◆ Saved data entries
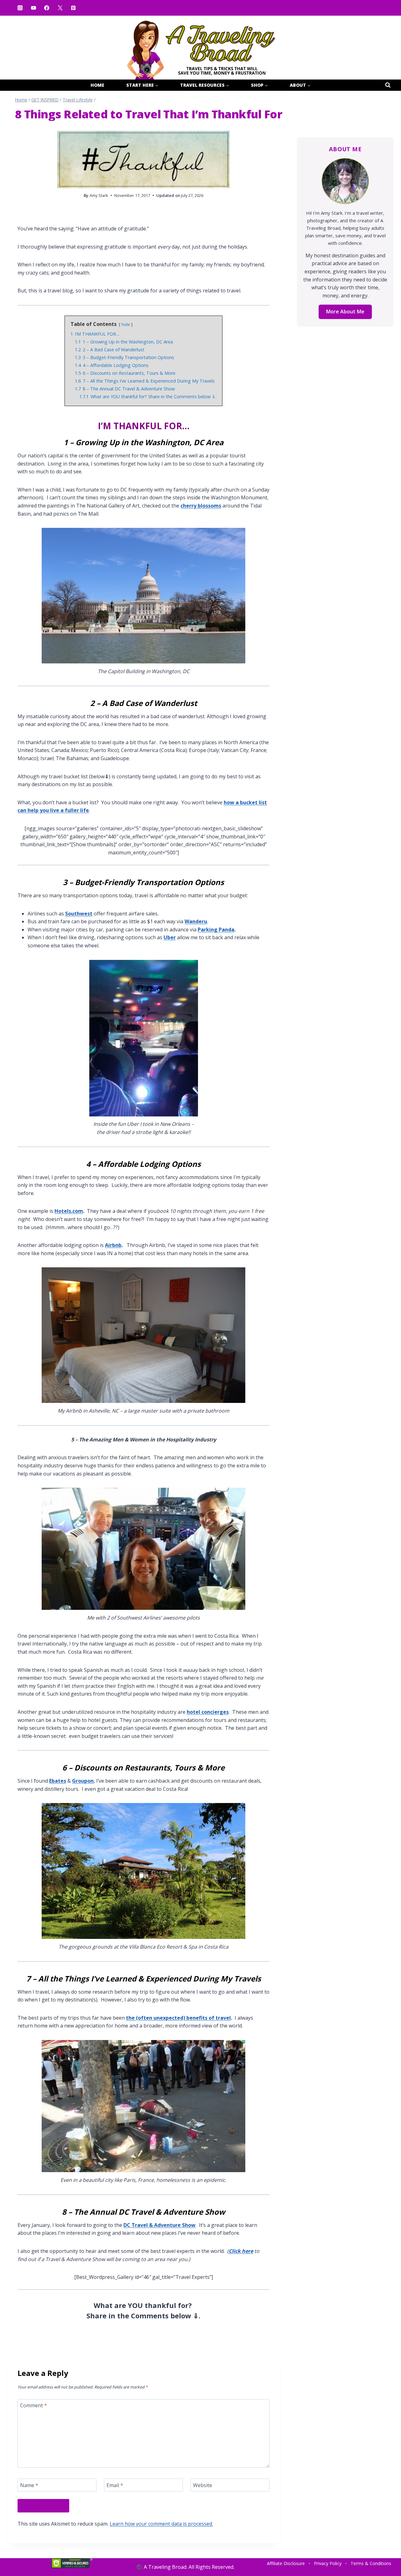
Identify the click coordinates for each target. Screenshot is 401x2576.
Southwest (78, 913)
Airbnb (113, 1245)
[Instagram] (20, 8)
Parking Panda (216, 929)
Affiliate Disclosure (286, 2563)
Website (202, 2485)
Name (29, 2485)
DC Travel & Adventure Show (159, 2225)
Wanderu (196, 921)
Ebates (57, 1780)
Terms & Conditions (371, 2563)
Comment (33, 2405)
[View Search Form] (387, 85)
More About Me (345, 311)
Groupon (83, 1780)
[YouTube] (33, 8)
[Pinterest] (73, 8)
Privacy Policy (327, 2563)
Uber (170, 937)
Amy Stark (99, 195)
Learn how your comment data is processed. (161, 2523)
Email (115, 2485)
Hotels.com (69, 1211)
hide (126, 324)
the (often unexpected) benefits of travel (178, 2017)
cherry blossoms (200, 505)
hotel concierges (208, 1711)
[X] (60, 8)
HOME (97, 85)
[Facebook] (47, 8)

◆ Exercise requirements
Each entry above should be reproduced exactly, with the pictures removed.

◆ Exercise output
Identify the click coordinates for each target. Screenshot is 401x2576.
Southwest (78, 913)
Airbnb (113, 1245)
[Instagram] (20, 8)
Parking Panda (216, 929)
Affiliate Disclosure (286, 2563)
Website (202, 2485)
Name (29, 2485)
DC Travel & Adventure Show (159, 2225)
Wanderu (196, 921)
Ebates (57, 1780)
Terms & Conditions (371, 2563)
Comment (33, 2405)
[View Search Form] (387, 85)
More About Me (345, 311)
Groupon (83, 1780)
[YouTube] (33, 8)
[Pinterest] (73, 8)
Privacy Policy (327, 2563)
Uber (170, 937)
Amy Stark (99, 195)
Learn how your comment data is processed. (161, 2523)
Email (115, 2485)
Hotels.com (69, 1211)
hide (126, 324)
the (often unexpected) benefits of travel (178, 2017)
cherry blossoms (200, 505)
hotel concierges (208, 1711)
[X] (60, 8)
HOME (97, 85)
[Facebook] (47, 8)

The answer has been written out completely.